Injured specimen: A spine specimen with existing or simulated clinical pathoanatomy in terms of injury of ligaments, disc(s), and/or bony tissue

Instability: From a purely mechanical perspective, instability of a specimen undergoing in vitro testing may be characterized by a significant change in the range of motion relative to the intact specimen, for example, 3.5 mm of translation will make a specimen unstable.35 Instability may be related to spinal degeneration and pain.

Intact spine specimen: A portion of the fresh-frozen cadaveric spine consisting of one or more contiguous functional spinal units with intact ligaments and disc(s). Fascia, muscles, and fatty tissues are dissected.

Muscle force simulator (MFS) or replicator (MFR): A system that simulates muscle forces on a spinal motion segment. Unfortunately, this experimental setup was found to be so arduous that repeating similar experiments became unrealistic.36,37

Plane motion: Motion characterized by translation(s) and/or rotation(s) in a single plane. For instance, flexing the vertebra (or, in other words, forward bending) is a plane motion occurring in the sagittal plane. In Figure 21-6, flexion will be fully specified in the y-z plane. Flexion of the vertebral body at the top will involve not only rotation but also translation.
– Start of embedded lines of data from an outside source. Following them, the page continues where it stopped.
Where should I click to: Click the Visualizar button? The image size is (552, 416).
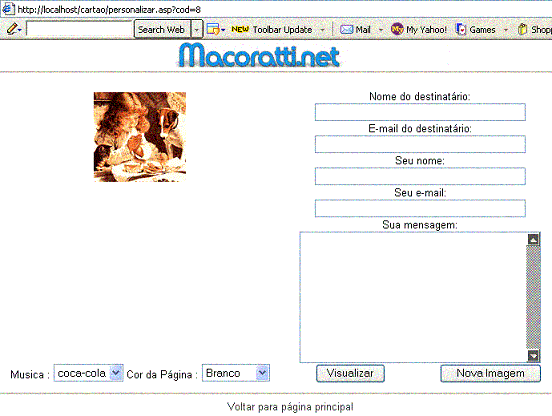tap(350, 373)
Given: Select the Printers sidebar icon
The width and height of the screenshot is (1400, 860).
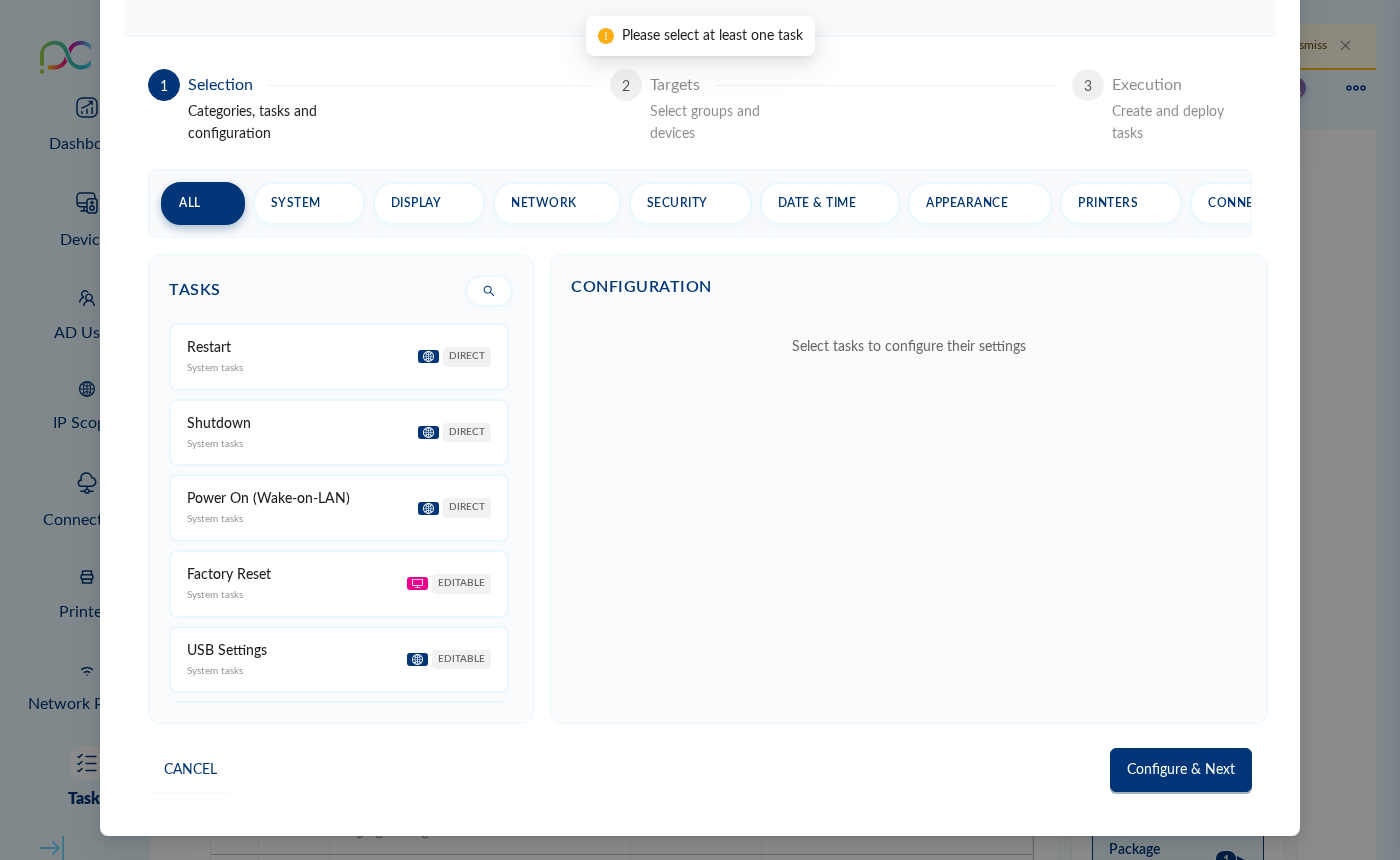Looking at the screenshot, I should (87, 577).
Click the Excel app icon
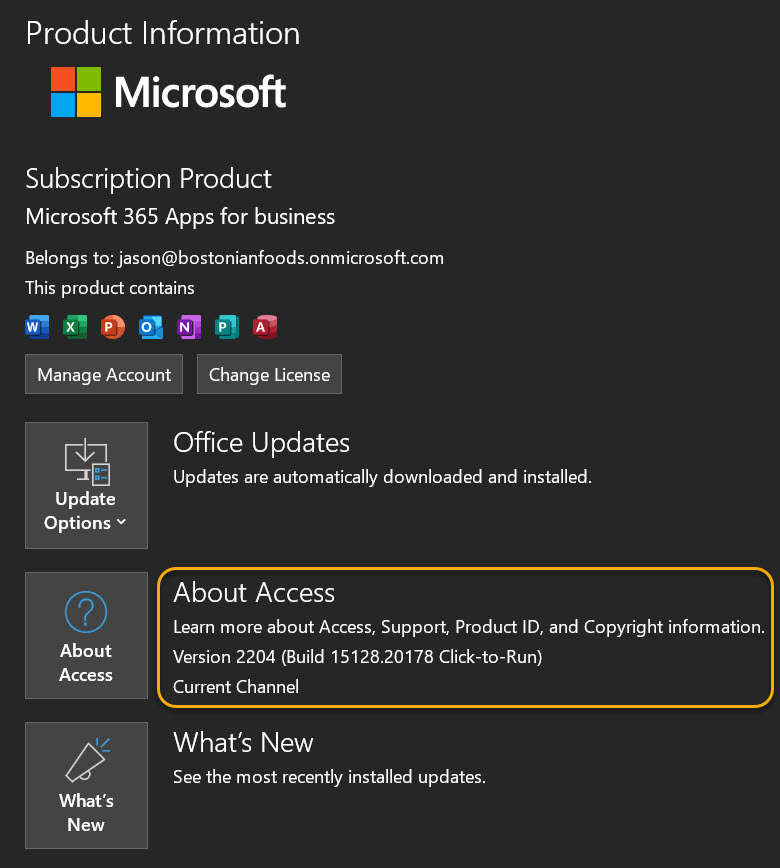Screen dimensions: 780x868 [75, 326]
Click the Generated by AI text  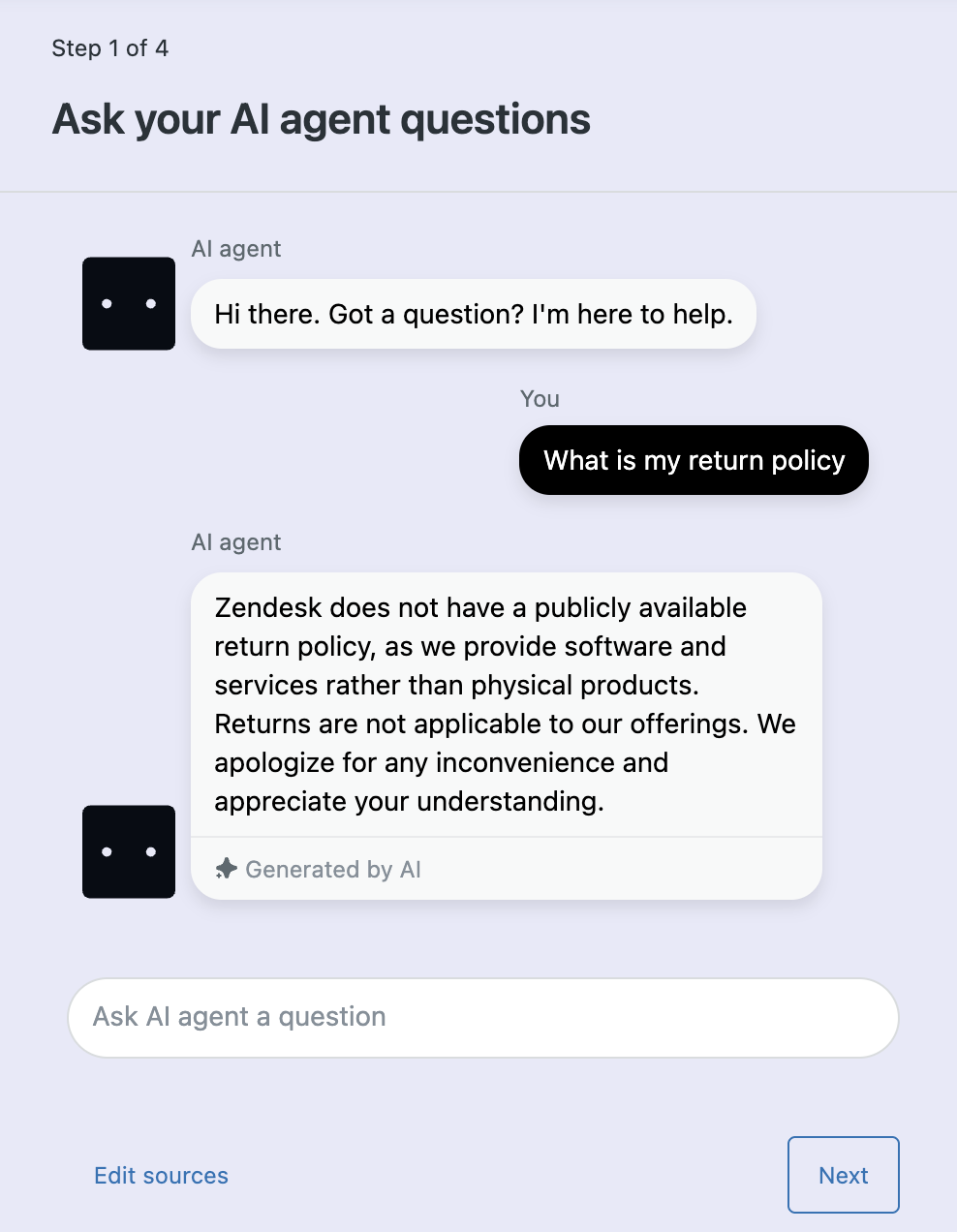pyautogui.click(x=333, y=869)
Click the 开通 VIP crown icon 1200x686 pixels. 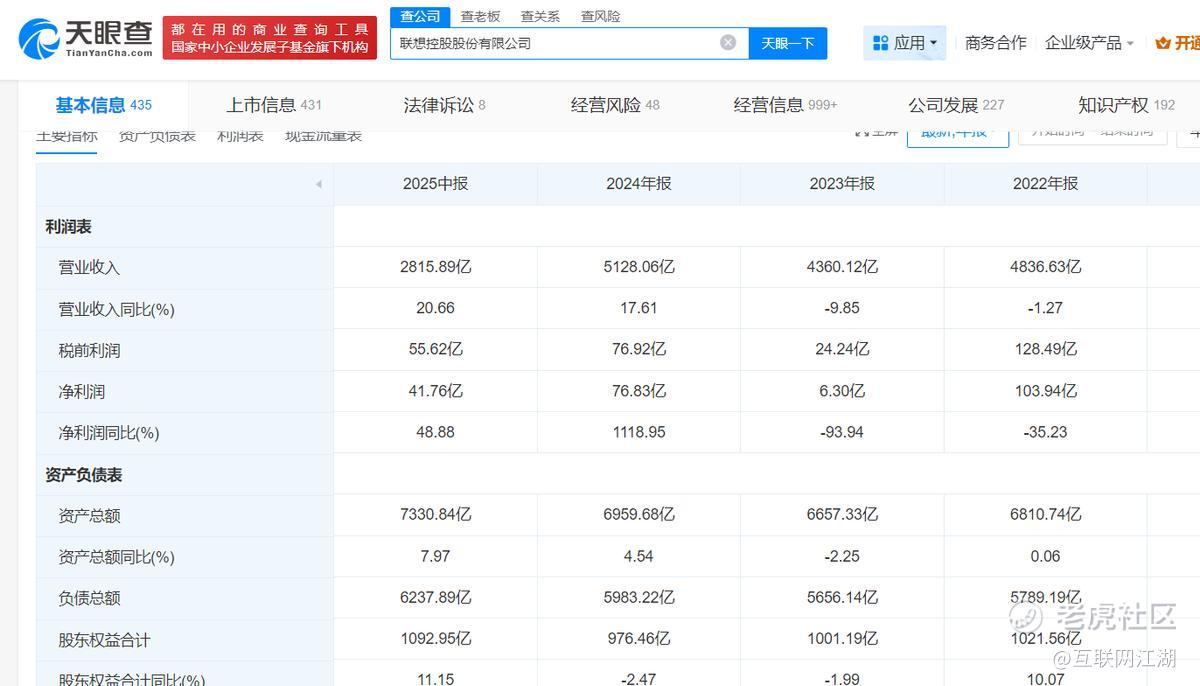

Furthermore, there may be some varying degree of out-of-plane motion as well.38

Primary and coupled motion: In terms of plane motion, the motion occurring in the same direction as the one in which the load is applied is known as primary motion. The out-of-plane motion is known as coupled motion.

Primary loading directions: In most cases, spinal motion segments are tested in the following directions: flexion-extension, left-right bending, and left-right axial rotation. Pure moments are applied in one of these directions, and motion is measured. In a complex system such as a spine, application of a pure moment results in six motions. So, in an experiment that involves applying 6 pure moments on a segment, 36 load-displacement curves exist. A specimen may be loaded in a number of ways, which may be understood in terms of their orthogonal constituents or components in a global coordinate system. Reaction loads, for example, can be understood as being composed of three forces and three moments acting at a point of interest, such as the base of the specimen shown in Figure 21-6.

Relative motion: The motion of a rigid body with respect to another rigid body, for example, the motion of a vertebral body with respect to an adjacent vertebral body. However, the motion of a vertebral body relative to the static floor is absolute (or global) motion.

Rigid body: A system of particles in which the distance between any two particles remains unchanged regardless of external loads (forces or moments) applied. In other words, a rigid body does not deform. A rigid body is an idealization of a solid body of finite dimensions for the purpose of analysis. In construct testing, vertebrae are considered as rigid bodies.

Rotation: The vertebra in Figure 21-6 can rotate about three orthogonal axes in a clockwise (positive) or counter-clockwise (negative) direction. Curved arrows in Figure 21-6 show these degrees of freedom. In a 3D global coordinate system, Euler or Cardan angles specify the rotation of a rigid body.

Spinal construct: A portion of the spine instrumented with an implant or several implants of interest. Its characteristic motion is different from that of the intact spine. Figure 21-8 shows a spinal construct prepared for testing. The vertebra at the bottom is embedded in a polyester resin or low-melting-point alloy of choice for attachment to the test fixture, and a loading frame is rigidly secured to the superior-most vertebra for the application of loads.

Spine loading simulator: An apparatus to hold spine specimens and test them under different loading scenarios. Several research groups have come up with various designs of a loading simulator, ranging from fully automated to a system of pulleys and dead weights, for manual application of loads.

Three-dimensional motion: The type of motion seen in a rigid body in a global coordinate system that is free to translate or rotate in one or more of its six degrees of freedom

Translation: As shown in Figure 21-6, a vertebra can translate along three axes, that is, positive or negative x, y, and z axes. These are shown by straight arrows.